A juíza Mirian Porto Mota Randal Pompeu, da 27ª Vara Cível do Fórum Clóvis Beviláqua, condenou o Banco do Brasil a pagar R$ 5 mil a um aposentado.
Segundo Átila A. Nunes, coordenador do serviço
Em Defesa do Consumidor.com.br, a instituição terá que devolver, em dobro, os valores descontados indevidamente da conta do cliente.
De acordo com o processo, em fevereiro de 2010, ele foi informado da existência de débito no valor de R$ 289,12. A dívida era referente à parcela em atraso de contrato firmado com o banco.
O aposentado autorizou a quitação da quantia, mediante desconto em folha de pagamento. Mesmo depois de pagar o débito, continuou tendo dinheiro retirado da conta. Ao todo foram subtraídos R$ 611,24. O correntista solicitou que a instituição financeira devolvesse os valores, mas o pedido foi negado.

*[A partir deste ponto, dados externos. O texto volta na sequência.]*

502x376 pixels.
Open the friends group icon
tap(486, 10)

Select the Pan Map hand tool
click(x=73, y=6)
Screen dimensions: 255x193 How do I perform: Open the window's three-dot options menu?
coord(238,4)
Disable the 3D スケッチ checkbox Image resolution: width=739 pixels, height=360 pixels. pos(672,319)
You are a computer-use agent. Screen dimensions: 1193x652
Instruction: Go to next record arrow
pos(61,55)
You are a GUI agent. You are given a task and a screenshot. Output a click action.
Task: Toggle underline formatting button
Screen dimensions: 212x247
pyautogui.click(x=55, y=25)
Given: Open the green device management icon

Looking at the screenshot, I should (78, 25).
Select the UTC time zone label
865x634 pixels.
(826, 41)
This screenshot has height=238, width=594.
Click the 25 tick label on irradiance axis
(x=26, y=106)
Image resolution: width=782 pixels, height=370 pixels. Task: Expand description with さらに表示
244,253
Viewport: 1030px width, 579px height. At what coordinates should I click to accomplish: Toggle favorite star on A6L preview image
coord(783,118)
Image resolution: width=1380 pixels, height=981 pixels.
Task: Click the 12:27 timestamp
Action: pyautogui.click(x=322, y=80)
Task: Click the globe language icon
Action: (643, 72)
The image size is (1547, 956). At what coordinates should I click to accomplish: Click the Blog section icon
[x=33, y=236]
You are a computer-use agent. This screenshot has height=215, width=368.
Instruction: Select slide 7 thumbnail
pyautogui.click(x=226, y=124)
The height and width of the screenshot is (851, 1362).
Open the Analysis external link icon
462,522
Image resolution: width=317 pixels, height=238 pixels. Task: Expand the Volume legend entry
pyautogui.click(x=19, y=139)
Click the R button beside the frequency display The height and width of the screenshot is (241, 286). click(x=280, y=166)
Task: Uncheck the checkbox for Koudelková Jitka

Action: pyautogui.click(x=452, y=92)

Por esse motivo, entrou com ação judicial, com pedido de liminar, objetivando impedir que o banco realizasse novos descontos. Requereu ainda indenização por danos morais, além da devolução em dobro da quantia subtraída indevidamente. A empresa contestou, afirmando que não houve nenhum ato ilícito. Garantiu ter agido dentro das normas legais e que não ficou comprovado o dano moral.
Ao julgar o caso, a magistrada destacou que o cliente passou por vexame, constrangimento e humilhação ao ser cobrado por dívida já quitada. Na sentença, a juíza determinou que o Banco do Brasil pague indenização e devolva os valores retirados em dobro.